BEGIN Material shown

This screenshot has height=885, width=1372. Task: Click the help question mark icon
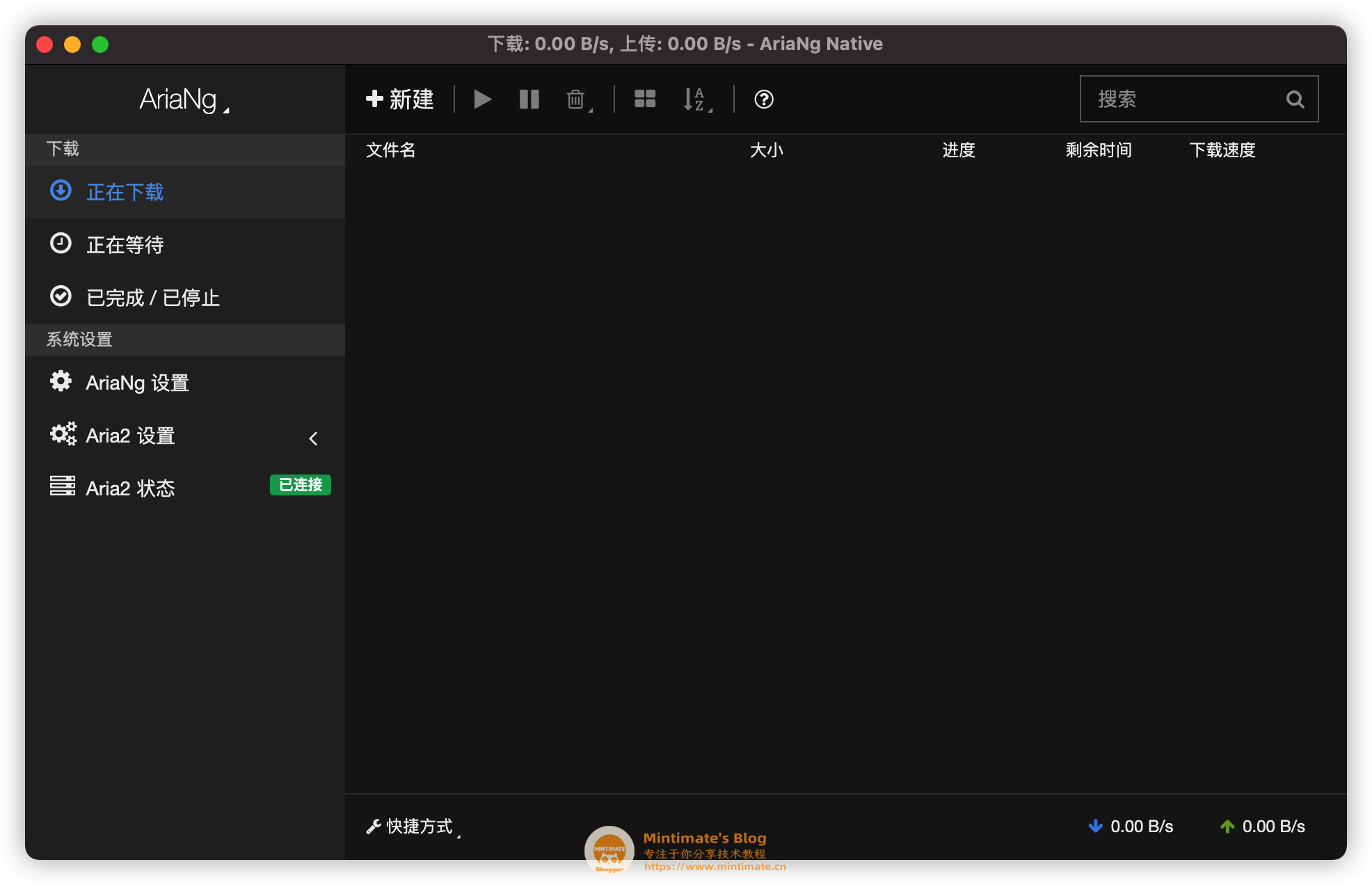pos(763,99)
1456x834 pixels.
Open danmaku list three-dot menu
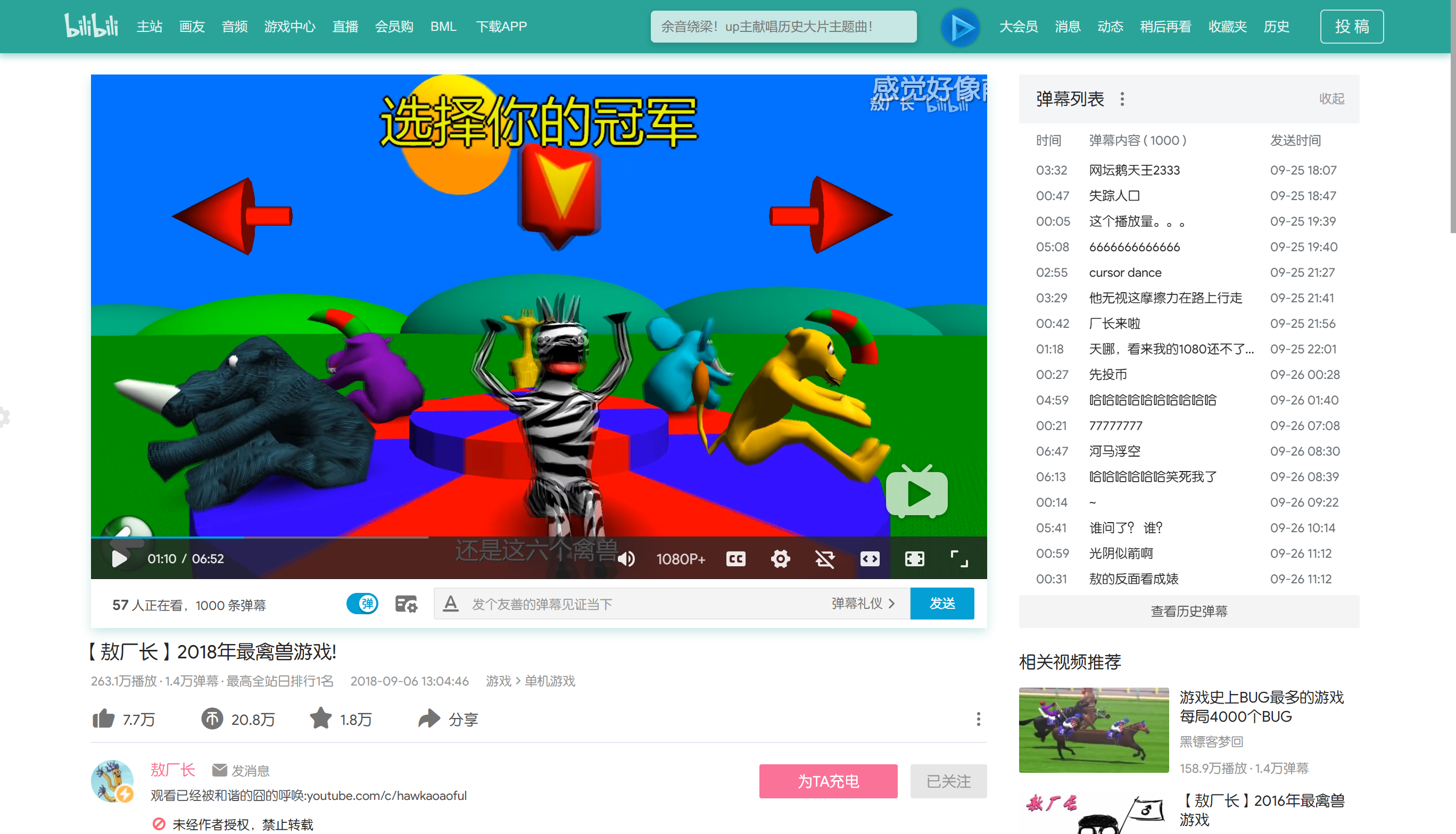coord(1122,99)
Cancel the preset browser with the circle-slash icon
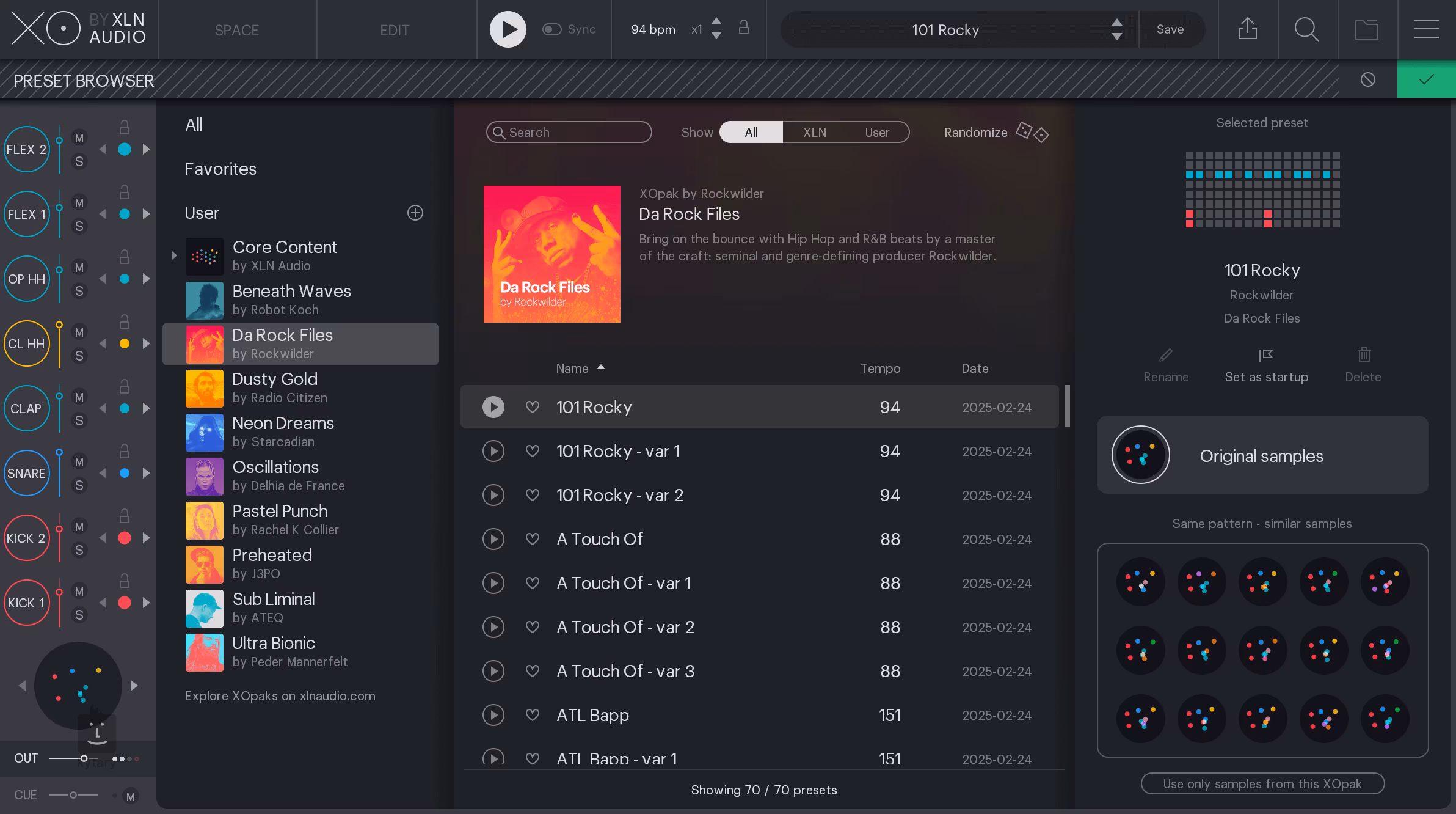The image size is (1456, 814). 1368,79
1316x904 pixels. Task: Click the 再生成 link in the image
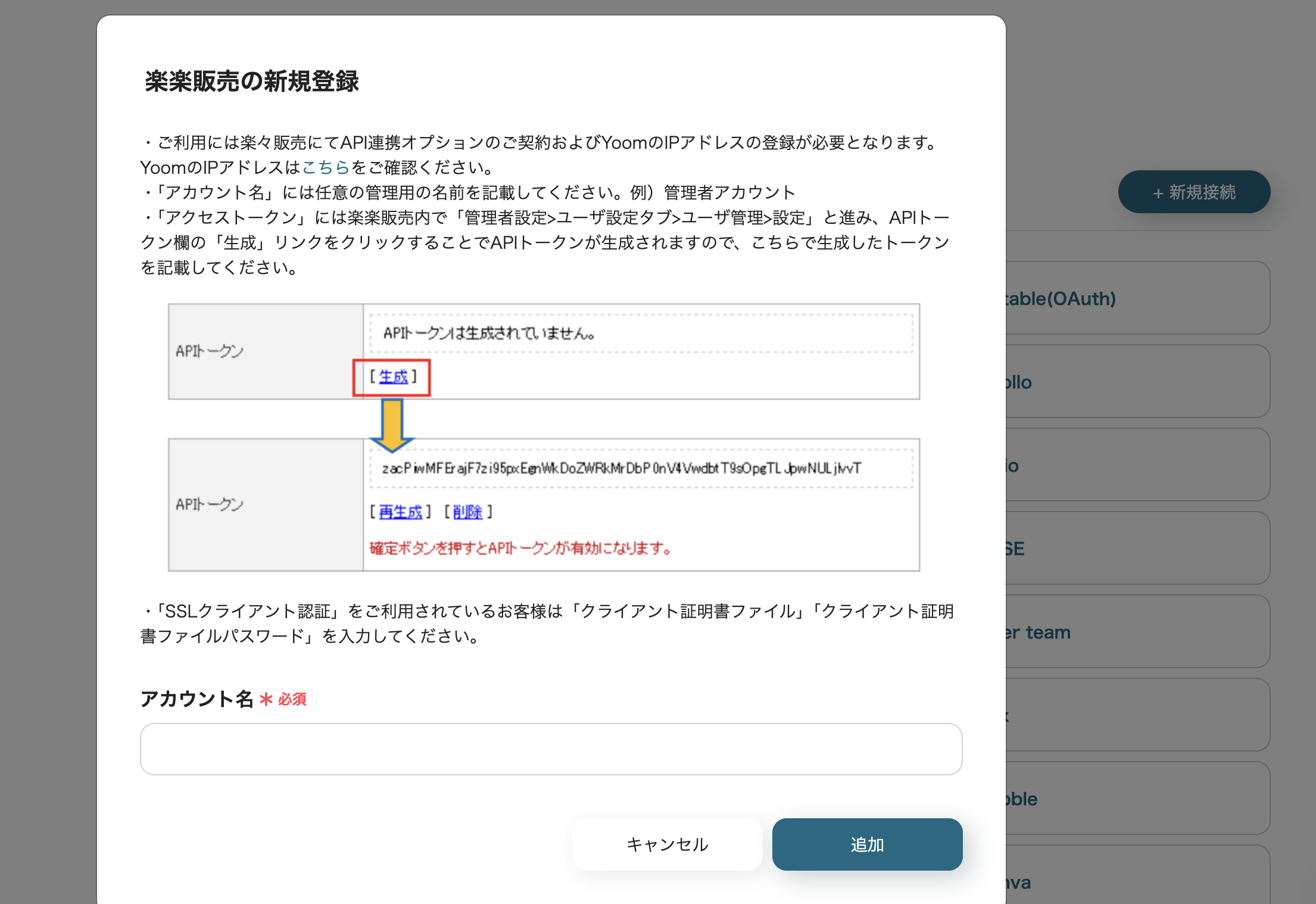click(400, 512)
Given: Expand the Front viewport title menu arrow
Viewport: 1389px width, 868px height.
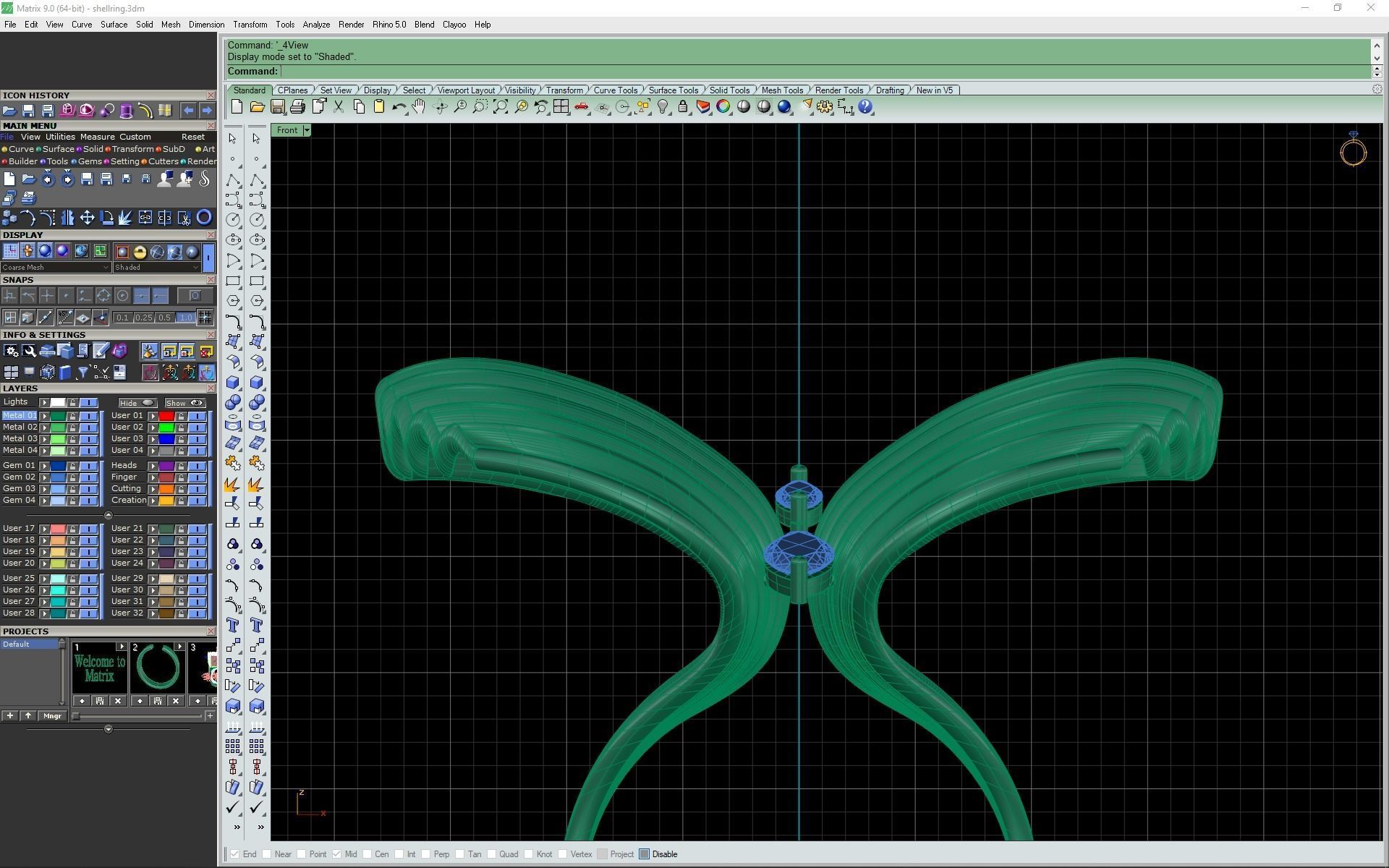Looking at the screenshot, I should 307,130.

END Material shown

■ Exercise prompt
There should be an exact restatement of the lines from the line with "Cancel the preset" through the last line of the entries above, and no pictures in it.

■ Answer space
Cancel the preset browser with the circle-slash icon
The image size is (1456, 814). 1368,79
1316x904 pixels. Task: Click the 再生成 link in the image
click(400, 512)
Given: Expand the Front viewport title menu arrow
Viewport: 1389px width, 868px height.
Looking at the screenshot, I should 307,130.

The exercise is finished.